=== Section Start ===

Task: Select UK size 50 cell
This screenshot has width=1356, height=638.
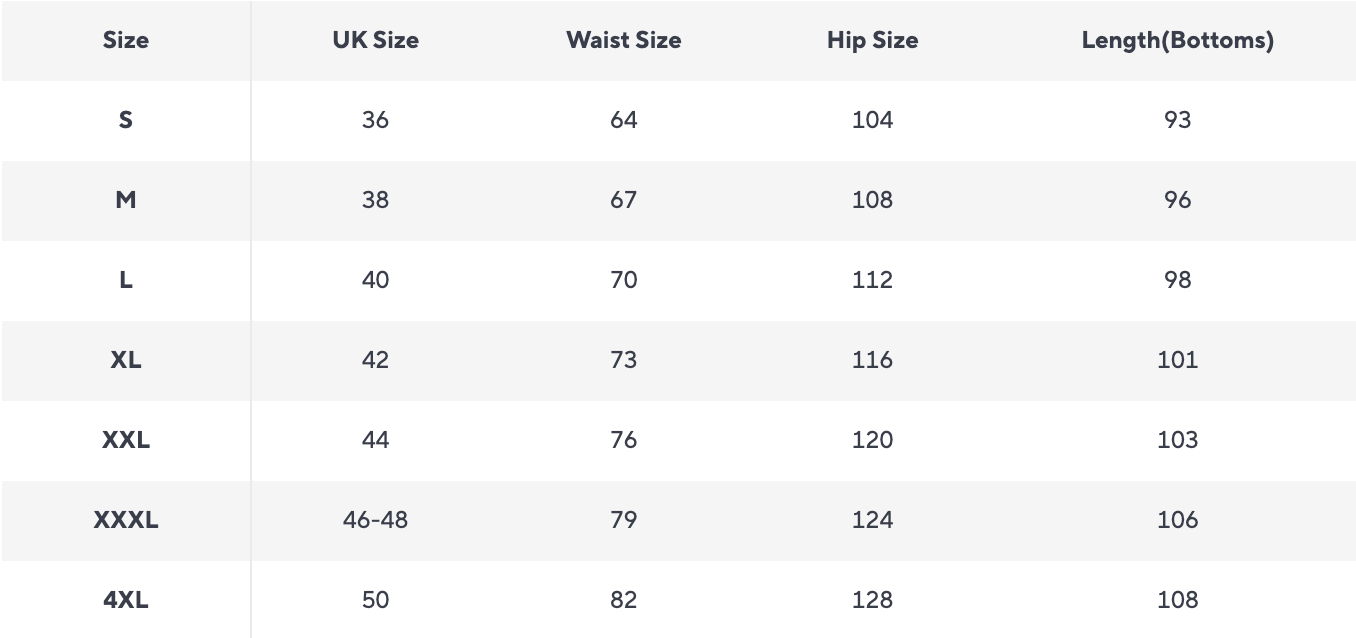Action: click(375, 600)
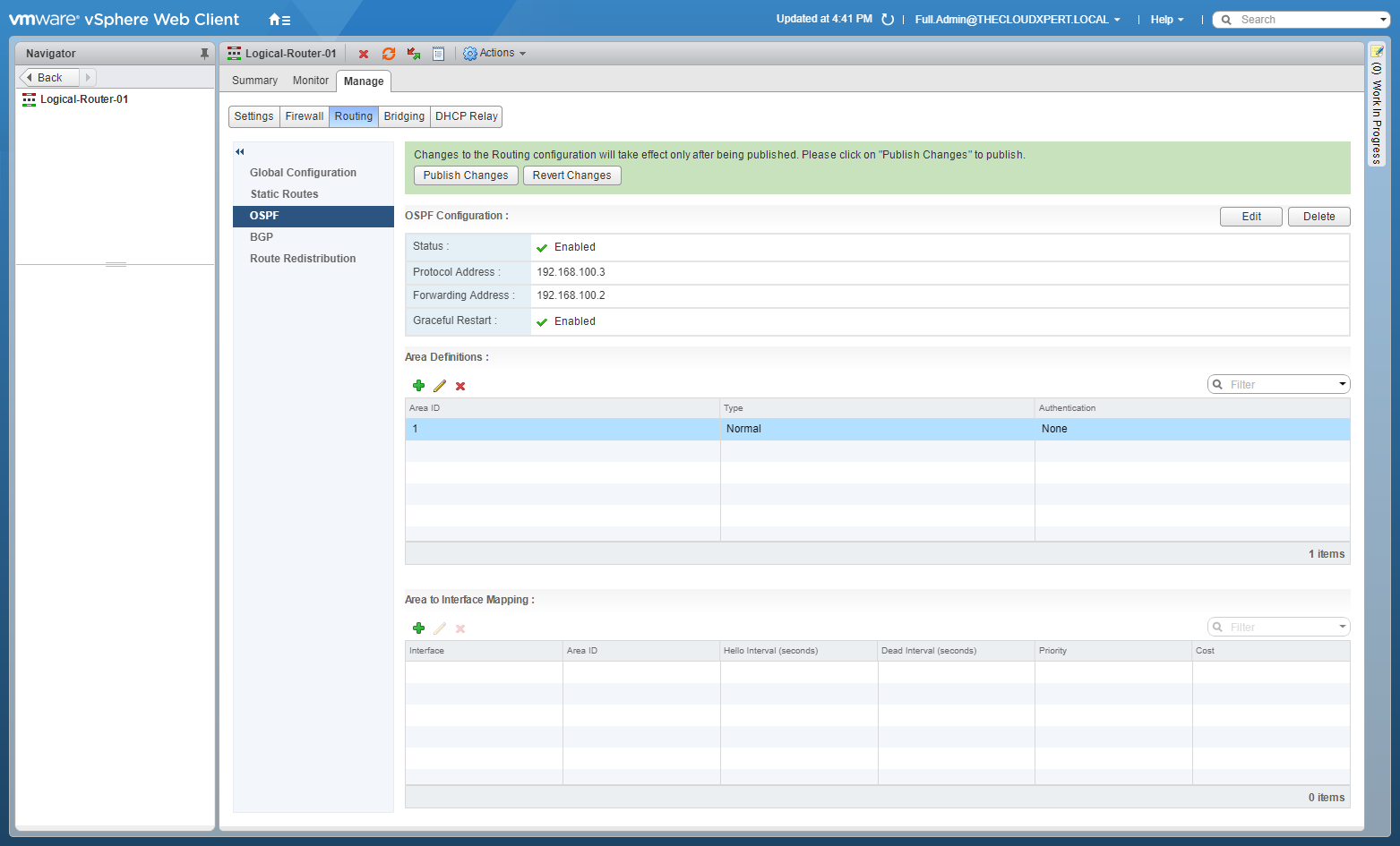This screenshot has width=1400, height=846.
Task: Add a new area to interface mapping
Action: (418, 628)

=== Section End ===

(Work required)
Omit the pictures, then copy out all the data exactly as it stands.

(Answer to this problem)
Task: Select UK size 50 cell
This screenshot has width=1356, height=638.
Action: click(375, 600)
This screenshot has width=1400, height=846.
Task: Add a new area to interface mapping
Action: (418, 628)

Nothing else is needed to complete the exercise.